Właściwości farmakokinetyczne
Azatiopryna

Azatiopryna jest pro-lekiem, który po podaniu doustnym ulega szybkiemu metabolizmowi do 6-merkaptopuryny (6-MP), a następnie do aktywnego metabolitu 6-tioguaniny, odpowiedzialnego za efekt immunosupresyjny. Biodostępność azatiopryny jest dobra, jednak podanie z mlekiem lub pokarmem może obniżyć biodostępność 6-MP o około 26%, co jest związane z rozkładem 6-MP przez oksydazę ksantynową w mleku.

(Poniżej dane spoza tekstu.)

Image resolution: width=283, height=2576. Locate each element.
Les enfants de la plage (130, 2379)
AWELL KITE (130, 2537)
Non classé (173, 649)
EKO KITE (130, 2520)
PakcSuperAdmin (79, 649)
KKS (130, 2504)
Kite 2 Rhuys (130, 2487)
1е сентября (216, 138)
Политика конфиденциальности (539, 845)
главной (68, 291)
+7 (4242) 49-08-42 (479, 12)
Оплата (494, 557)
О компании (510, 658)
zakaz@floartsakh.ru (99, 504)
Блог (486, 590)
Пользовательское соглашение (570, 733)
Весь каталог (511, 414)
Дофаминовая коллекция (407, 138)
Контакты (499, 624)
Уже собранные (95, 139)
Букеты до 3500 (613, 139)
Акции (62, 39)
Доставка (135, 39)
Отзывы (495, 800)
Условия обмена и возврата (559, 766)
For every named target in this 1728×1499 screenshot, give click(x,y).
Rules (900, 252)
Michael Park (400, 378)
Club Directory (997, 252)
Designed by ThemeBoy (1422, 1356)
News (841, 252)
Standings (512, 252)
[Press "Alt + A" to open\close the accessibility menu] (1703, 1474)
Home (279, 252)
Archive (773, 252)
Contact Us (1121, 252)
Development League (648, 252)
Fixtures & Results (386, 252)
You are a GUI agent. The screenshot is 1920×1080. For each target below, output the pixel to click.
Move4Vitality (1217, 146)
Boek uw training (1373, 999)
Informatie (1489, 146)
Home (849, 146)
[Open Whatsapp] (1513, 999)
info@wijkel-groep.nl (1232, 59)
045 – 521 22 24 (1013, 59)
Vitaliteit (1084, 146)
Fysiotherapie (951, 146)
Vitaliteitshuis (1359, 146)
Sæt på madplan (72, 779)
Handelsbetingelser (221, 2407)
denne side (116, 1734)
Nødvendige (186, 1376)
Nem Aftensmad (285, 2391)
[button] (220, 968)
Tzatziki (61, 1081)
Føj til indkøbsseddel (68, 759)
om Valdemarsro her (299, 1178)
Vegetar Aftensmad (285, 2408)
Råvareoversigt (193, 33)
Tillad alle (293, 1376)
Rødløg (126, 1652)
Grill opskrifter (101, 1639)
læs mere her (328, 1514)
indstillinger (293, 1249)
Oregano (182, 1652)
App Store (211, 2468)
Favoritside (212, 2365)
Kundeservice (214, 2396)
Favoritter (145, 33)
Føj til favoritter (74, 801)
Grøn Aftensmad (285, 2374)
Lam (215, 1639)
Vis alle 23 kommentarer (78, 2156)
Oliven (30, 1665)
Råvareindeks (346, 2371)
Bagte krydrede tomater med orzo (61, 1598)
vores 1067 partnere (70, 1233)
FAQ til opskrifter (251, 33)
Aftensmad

Okres półtrwania azatiopryny w osoczu wynosi 6-28 minut, natomiast 6-MP 38-114 minut. Metabolizm azatiopryny jest zależny od aktywności enzymu S-metylotransferazy tiopuryny (TPMT), której polimorfizmy genetyczne (TPMT*2, TPMT*3A, TPMT*3C) wpływają na stężenia cytotoksycznych nukleotydów tioguaniny i ryzyko mielosupresji. Fenotypowanie TPMT jest kluczowe dla indywidualizacji terapii, zwłaszcza u pacjentów z niedoborem enzymu, u których ryzyko toksyczności jest znacznie podwyższone.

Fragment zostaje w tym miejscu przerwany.